**Task description**: Recast every line of the entries below as a numbered list, skipping any blank lines. Leave the pictures out.

**Raw records**:
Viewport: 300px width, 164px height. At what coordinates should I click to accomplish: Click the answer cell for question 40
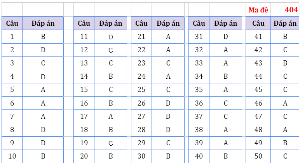(x=226, y=156)
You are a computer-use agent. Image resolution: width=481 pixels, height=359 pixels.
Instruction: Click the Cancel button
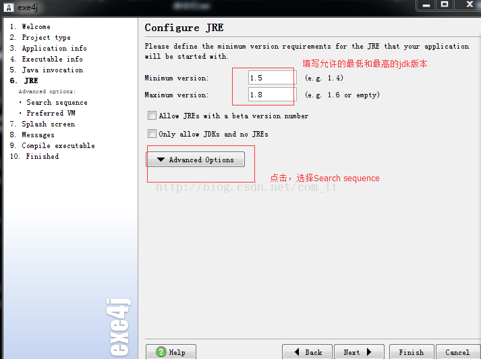click(457, 352)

**Completed exercise**:
1. Viewport: 300px width, 164px height. At what coordinates should I click to accomplish: Click the answer cell for question 40
2. (x=226, y=156)
3. You are a computer-use agent. Image resolution: width=481 pixels, height=359 pixels.
4. Instruction: Click the Cancel button
5. click(457, 352)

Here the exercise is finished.